After the noun: If an adjective classifies a noun, that is, if it is used to distinguish that particular person or object from others that could be represented by the same noun, it is placed after the noun. Adjectives of color, nationality, and affiliation (such as of religion or political party) usually fit in this category, as do many others. A grammarian might say in these cases that the adjective restricts the noun.

Before the noun: If the main purpose of the adjective is to reinforce the meaning of the noun, to impart emotional effect on the noun, or to convey appreciation of some sort for the noun, then the adjective often is placed before the noun. A grammarian might say these are adjectives used nonrestrictively. Another way of looking at it is that placement before the noun often indicates a subjective quality (one dependent on the view of the person speaking) rather than an objective (demonstrable) one.

Keep in mind that this is a general rule only, and sometimes there is no discernible reason for a speaker's choice of word order. But you can see some of the common differences in usage in the following examples:

  • la luz fluorescente (the fluorescent light) — Fluorescente is a category or classification of light, so it follows luz.
  • un hombre mexicano (a Mexican man) — Mexicano serves to classify un hombre, in this case by nationality.
  • La blanca nieve estaba por todas partes. (The white snow was everywhere.) — Blanca (white) reinforces the meaning of nieve (snow) and could also impart an emotional effect.
  • Es ladrón condenado. (He is a convicted thief.) — Condenado (convicted) distinguishes the ladrón (thief) from others and is an objective quality.
  • ¡Condenada computadora! (Blasted computer!) — Condenada is used for emotional effect, making it emphatically subjective. For this reason, most vulgar adjectives of disparagement precede the nouns they describe.

To see how word order could make a difference, examine the following two sentences:

  • Me gusta tener un césped verde. (I like having a green lawn.)
  • Me gusta tener un verde césped. (I like having a green lawn.)

The difference between these two sentences is subtle and not readily translated.
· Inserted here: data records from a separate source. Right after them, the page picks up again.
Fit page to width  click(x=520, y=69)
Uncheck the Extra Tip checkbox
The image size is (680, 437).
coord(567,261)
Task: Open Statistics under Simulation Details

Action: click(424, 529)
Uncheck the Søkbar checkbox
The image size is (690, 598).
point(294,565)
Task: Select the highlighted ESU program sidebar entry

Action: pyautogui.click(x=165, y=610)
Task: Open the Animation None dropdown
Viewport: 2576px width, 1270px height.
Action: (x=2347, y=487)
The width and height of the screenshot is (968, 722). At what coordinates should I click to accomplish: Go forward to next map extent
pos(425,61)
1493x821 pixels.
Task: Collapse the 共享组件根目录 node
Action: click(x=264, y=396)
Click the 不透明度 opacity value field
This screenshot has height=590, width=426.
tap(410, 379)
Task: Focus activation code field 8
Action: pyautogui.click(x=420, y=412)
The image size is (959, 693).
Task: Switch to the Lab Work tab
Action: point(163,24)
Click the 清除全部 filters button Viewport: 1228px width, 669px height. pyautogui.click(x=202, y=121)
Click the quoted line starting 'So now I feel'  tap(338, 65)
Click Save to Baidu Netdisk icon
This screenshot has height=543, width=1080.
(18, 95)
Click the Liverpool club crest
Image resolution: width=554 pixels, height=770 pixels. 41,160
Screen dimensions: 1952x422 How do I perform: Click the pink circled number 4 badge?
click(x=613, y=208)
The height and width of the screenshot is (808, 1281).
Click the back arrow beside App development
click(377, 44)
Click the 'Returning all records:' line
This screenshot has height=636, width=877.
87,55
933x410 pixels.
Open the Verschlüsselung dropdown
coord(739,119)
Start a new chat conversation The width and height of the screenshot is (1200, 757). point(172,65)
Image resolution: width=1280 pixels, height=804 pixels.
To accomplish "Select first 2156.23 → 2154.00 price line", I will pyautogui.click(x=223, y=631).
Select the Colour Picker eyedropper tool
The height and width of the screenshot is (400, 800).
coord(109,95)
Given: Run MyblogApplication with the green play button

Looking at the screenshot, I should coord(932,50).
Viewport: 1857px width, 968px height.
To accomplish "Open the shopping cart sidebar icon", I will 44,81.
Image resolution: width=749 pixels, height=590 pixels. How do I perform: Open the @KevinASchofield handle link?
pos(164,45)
Depending on the context, the first might be translated as "I like having a green lawn (as opposed to a brown one)," while the second might be translated as "I like having a green lawn (as opposed to not having a lawn)" or "I like having a beautiful lawn." In the first sentence, the placement of verde (green) after césped (lawn) indicates a classification. In the second sentence verde, by being placed first, reinforces the meaning of césped and indicates some aesthetic appreciation.

The effects of word order indicate why some adjectives are translated into English differently depending on their location. For example, un amigo viejo usually is translated as "a friend who is old," while un viejo amigo is usually translated as "a longtime friend," indicating some emotional appreciation. Similarly, un hombre grande is usually translated as "a big man," while un gran hombre is "a great man," indicating a subjective quality rather than an objective one. (Grande, when it precedes a singular noun, is shorted to gran.) As you continue your studies, you will come across about another dozen adjectives that are similar.

Final note: If an adjective is modified by an adverb, it follows the noun. Compro un coche muy caro, I am buying a very (muy) expensive (caro) car (coche.)